- **What the task asks**:
With pictures left out, please repeat word for word the lines from the one containing "[Locate property in map] (107, 168)" through the end of the records.

- **Available records**:
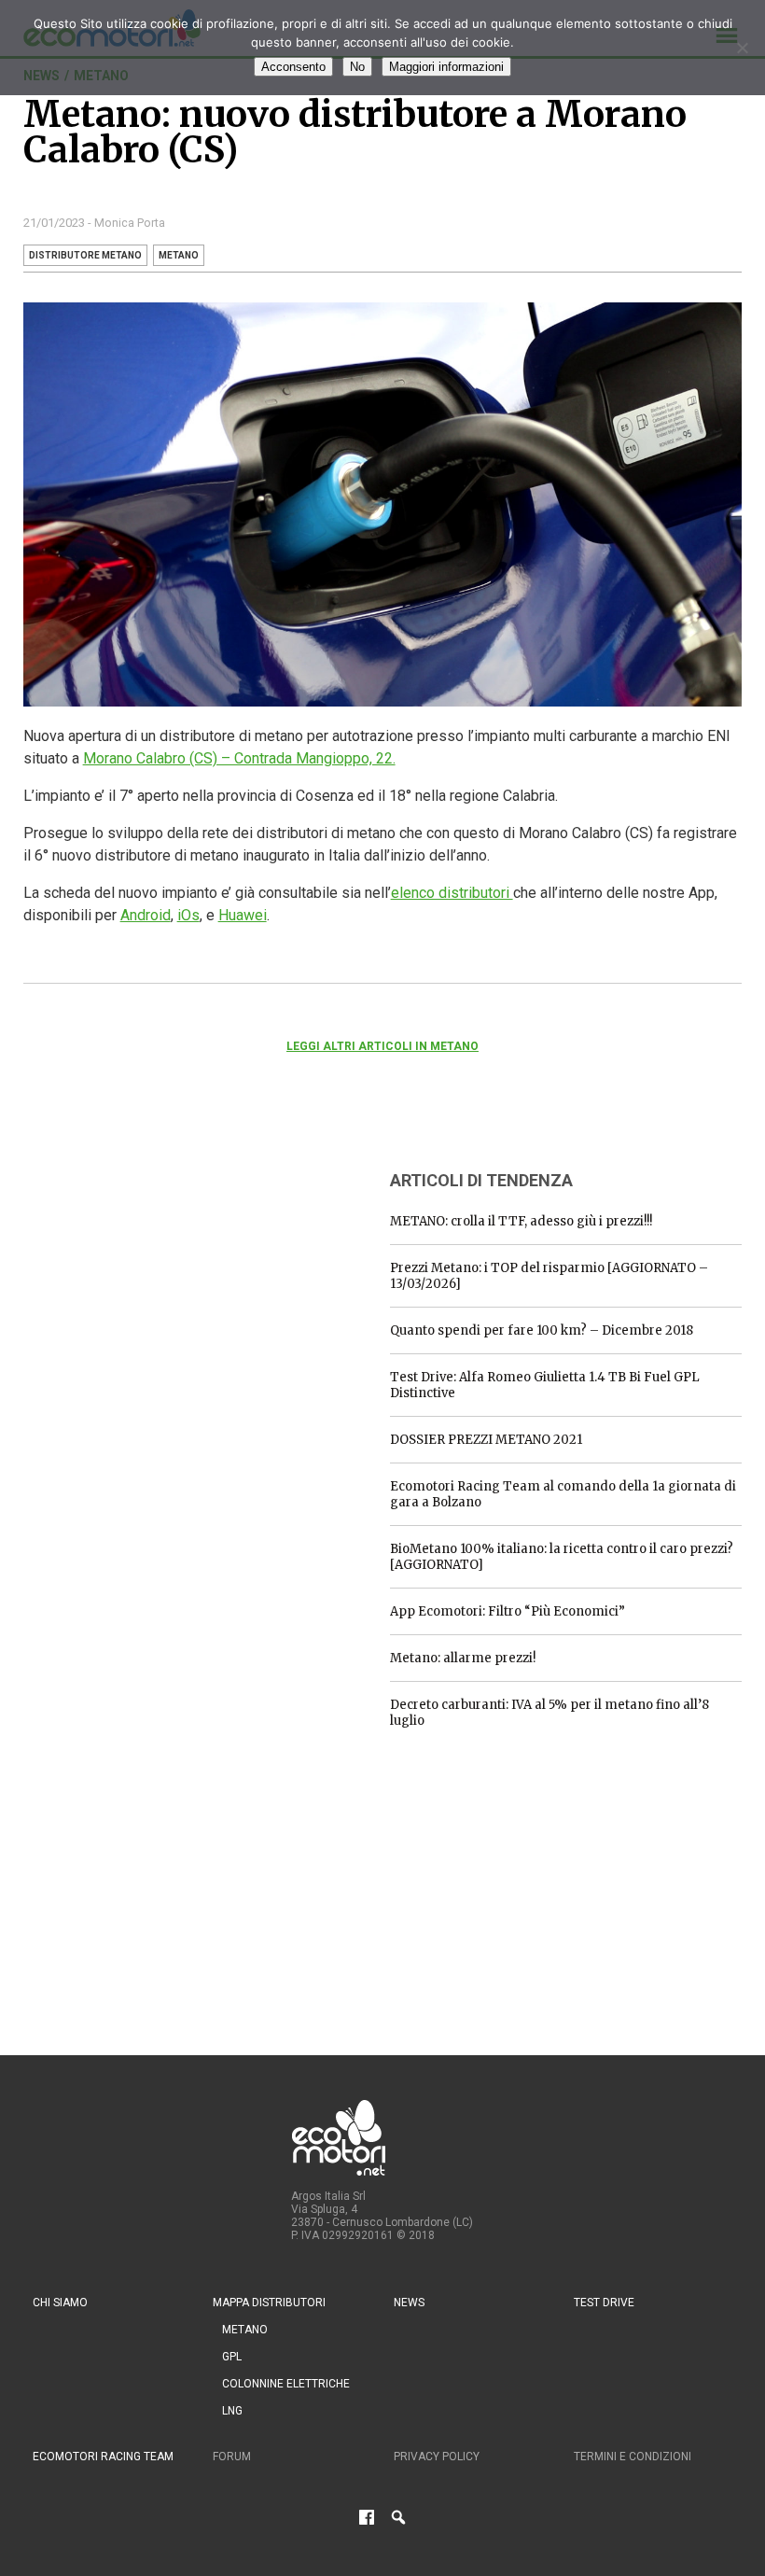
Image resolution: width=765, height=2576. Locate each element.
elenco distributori (452, 893)
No (357, 67)
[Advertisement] (163, 1270)
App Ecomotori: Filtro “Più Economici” (507, 1611)
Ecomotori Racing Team (103, 2456)
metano (179, 255)
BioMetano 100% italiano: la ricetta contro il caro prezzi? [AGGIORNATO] (561, 1557)
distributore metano (85, 255)
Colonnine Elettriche (286, 2383)
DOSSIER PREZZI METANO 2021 (486, 1440)
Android (145, 915)
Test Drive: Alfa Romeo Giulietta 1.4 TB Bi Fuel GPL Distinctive (545, 1385)
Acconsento (293, 67)
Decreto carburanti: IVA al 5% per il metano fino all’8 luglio (549, 1713)
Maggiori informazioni (446, 67)
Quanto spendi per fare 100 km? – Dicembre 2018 (541, 1330)
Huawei (242, 915)
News (409, 2302)
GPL (232, 2356)
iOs (188, 915)
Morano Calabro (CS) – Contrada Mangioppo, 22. (239, 758)
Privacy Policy (437, 2456)
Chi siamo (60, 2302)
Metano (245, 2329)
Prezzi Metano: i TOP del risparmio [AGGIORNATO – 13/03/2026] (549, 1276)
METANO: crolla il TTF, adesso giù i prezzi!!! (521, 1221)
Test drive (604, 2302)
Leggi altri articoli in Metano (382, 1046)
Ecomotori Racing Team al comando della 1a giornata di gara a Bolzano (563, 1494)
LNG (232, 2410)
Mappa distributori (269, 2302)
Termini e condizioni (632, 2456)
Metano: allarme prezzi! (463, 1658)
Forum (232, 2456)
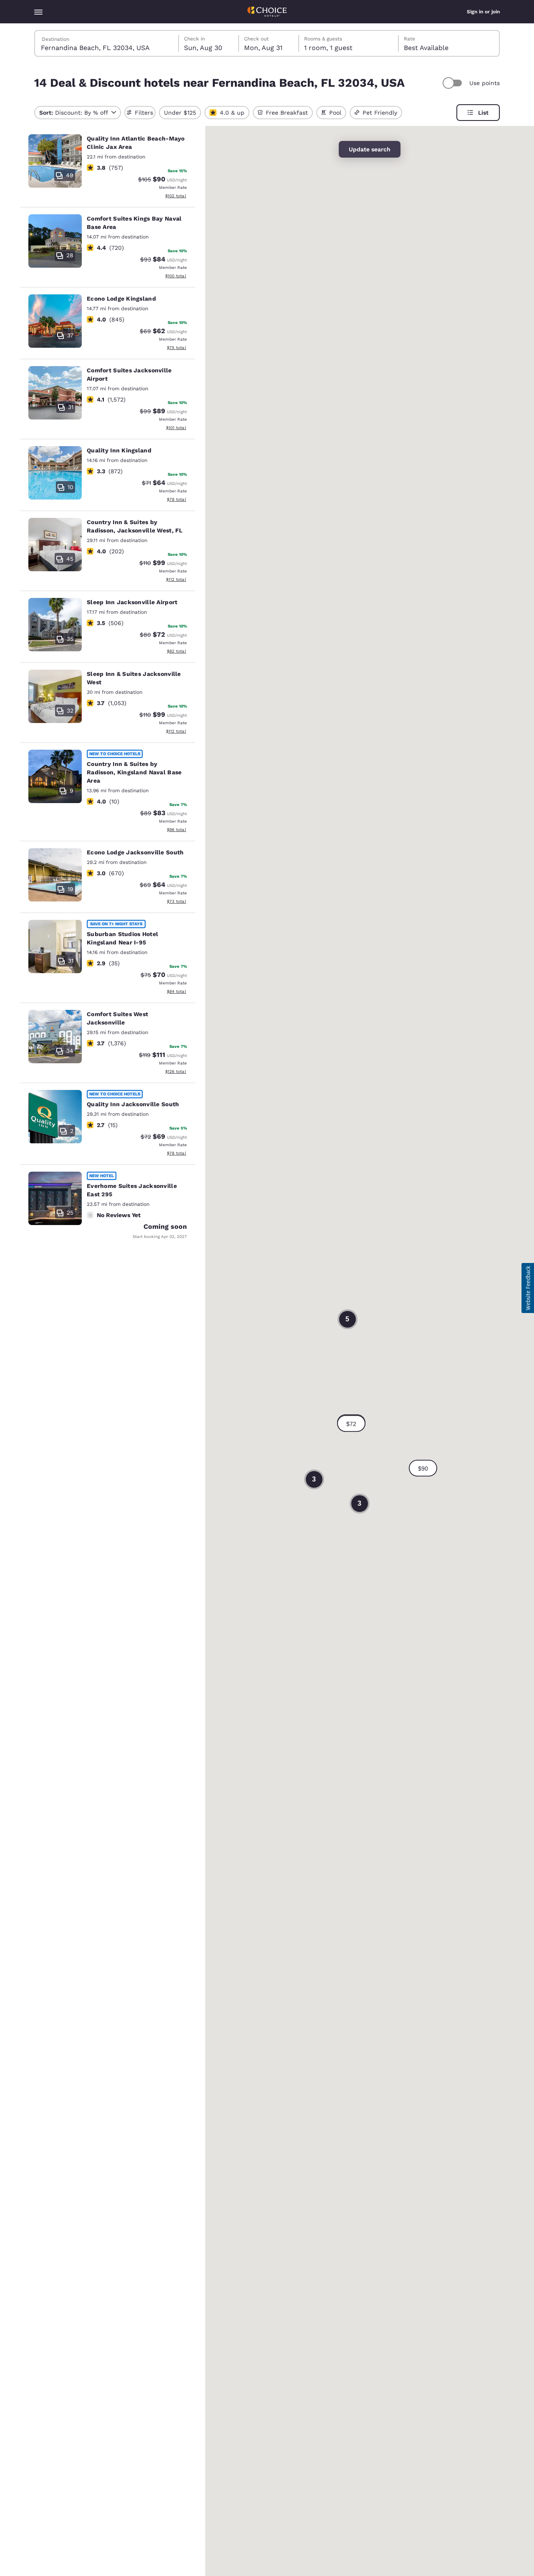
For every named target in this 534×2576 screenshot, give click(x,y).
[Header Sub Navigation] (38, 11)
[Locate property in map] (107, 168)
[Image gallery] (55, 161)
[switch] (453, 83)
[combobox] (107, 43)
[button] (351, 1423)
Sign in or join (483, 12)
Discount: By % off (73, 112)
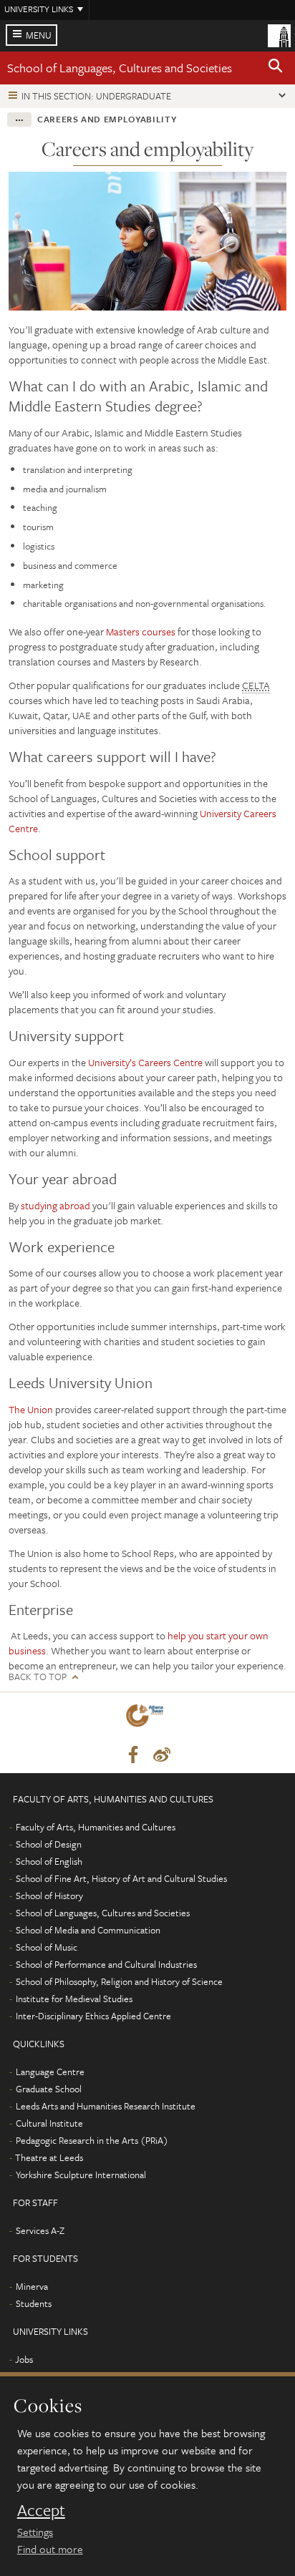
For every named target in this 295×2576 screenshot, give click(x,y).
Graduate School (49, 2089)
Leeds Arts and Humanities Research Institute (105, 2106)
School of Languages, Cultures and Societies (119, 68)
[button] (275, 68)
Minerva (32, 2286)
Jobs (24, 2359)
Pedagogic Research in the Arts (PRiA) (92, 2140)
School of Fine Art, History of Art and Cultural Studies (121, 1878)
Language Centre (50, 2071)
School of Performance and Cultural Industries (106, 1964)
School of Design (49, 1844)
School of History (49, 1895)
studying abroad (55, 1205)
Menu (39, 35)
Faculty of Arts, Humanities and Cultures (95, 1827)
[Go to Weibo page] (161, 1755)
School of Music (46, 1947)
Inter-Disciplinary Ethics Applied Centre (93, 2016)
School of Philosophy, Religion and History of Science (119, 1981)
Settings (35, 2532)
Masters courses (140, 631)
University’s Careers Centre (145, 1062)
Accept (41, 2510)
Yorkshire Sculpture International (81, 2174)
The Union (31, 1409)
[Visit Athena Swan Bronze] (147, 1718)
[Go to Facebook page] (133, 1755)
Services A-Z (40, 2230)
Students (34, 2303)
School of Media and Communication (88, 1930)
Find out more (50, 2549)
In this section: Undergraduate (96, 96)
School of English (49, 1861)
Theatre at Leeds (49, 2157)
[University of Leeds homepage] (279, 34)
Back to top (38, 1677)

- **Reply**:
[Locate property in map] (107, 168)
[Image gallery] (55, 161)
[switch] (453, 83)
[combobox] (107, 43)
[button] (351, 1423)
Sign in or join (483, 12)
Discount: By % off (73, 112)
For every named target in this 295×2576 screenshot, give click(x,y).
Graduate School (49, 2089)
Leeds Arts and Humanities Research Institute (105, 2106)
School of Languages, Cultures and Societies (119, 68)
[button] (275, 68)
Minerva (32, 2286)
Jobs (24, 2359)
Pedagogic Research in the Arts (PRiA) (92, 2140)
School of Fine Art, History of Art and Cultural Studies (121, 1878)
Language Centre (50, 2071)
School of Performance and Cultural Industries (106, 1964)
School of Design (49, 1844)
School of History (49, 1895)
studying abroad (55, 1205)
Menu (39, 35)
Faculty of Arts, Humanities and Cultures (95, 1827)
[Go to Weibo page] (161, 1755)
School of Music (46, 1947)
Inter-Disciplinary Ethics Applied Centre (93, 2016)
School of Philosophy, Religion and History of Science (119, 1981)
Settings (35, 2532)
Masters courses (140, 631)
University’s Careers Centre (145, 1062)
Accept (41, 2510)
Yorkshire Sculpture International (81, 2174)
The Union (31, 1409)
[Visit Athena Swan Bronze] (147, 1718)
[Go to Facebook page] (133, 1755)
Services A-Z (40, 2230)
Students (34, 2303)
School of Media and Communication (88, 1930)
Find out more (50, 2549)
In this section: Undergraduate (96, 96)
School of English (49, 1861)
Theatre at Leeds (49, 2157)
[University of Leeds homepage] (279, 34)
Back to top (38, 1677)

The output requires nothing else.